HM Revenue and Customs (HMRC) has issued a warning to 5.7 million customers that they have just a few weeks left to submit their completed Self Assessment tax return or potentially face a fixed fine. More than 12 million taxpayers are expected to file a return for the 2021/22 tax year by January 31, 2023.
Some 42,500 people chose to see in 2023 by submitting their return on New Year's Eve or New Year's Day. People who miss the January 31 deadline could face an initial £100 fixed penalty, even if there is no tax to pay, followed by further charges.
HMRC said it will treat those with genuine excuses leniently, as it focuses on those who persistently fail to complete their tax returns and deliberate tax evaders. Customers who provide HMRC with a reasonable excuse before the January 31 deadline can avoid a penalty after this date.
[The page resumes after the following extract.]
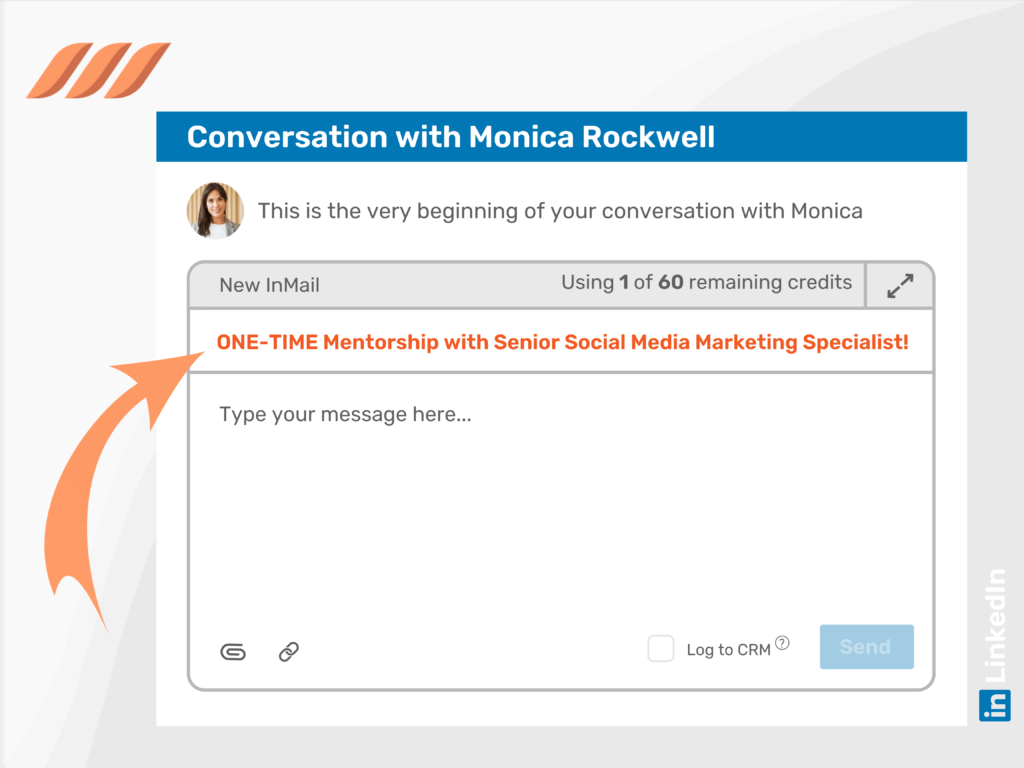Expand the compose window with diagonal arrows
The width and height of the screenshot is (1024, 768).
click(899, 283)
Myrtle Lloyd, HMRC's director-general for customer services, said: "There is less than one month for customers to submit their tax returns and my message to those yet to start is: don't delay, do it online.
"HMRC provides lots of useful information to help you get started. Visit gov.uk and search 'self assessment'."
People filing tax returns are also being urged to watch out for scammers using the forthcoming deadline to trick people with fake texts, calls and emails, which may claim that tax is owed or that people are entitled to a ‘tax rebate’.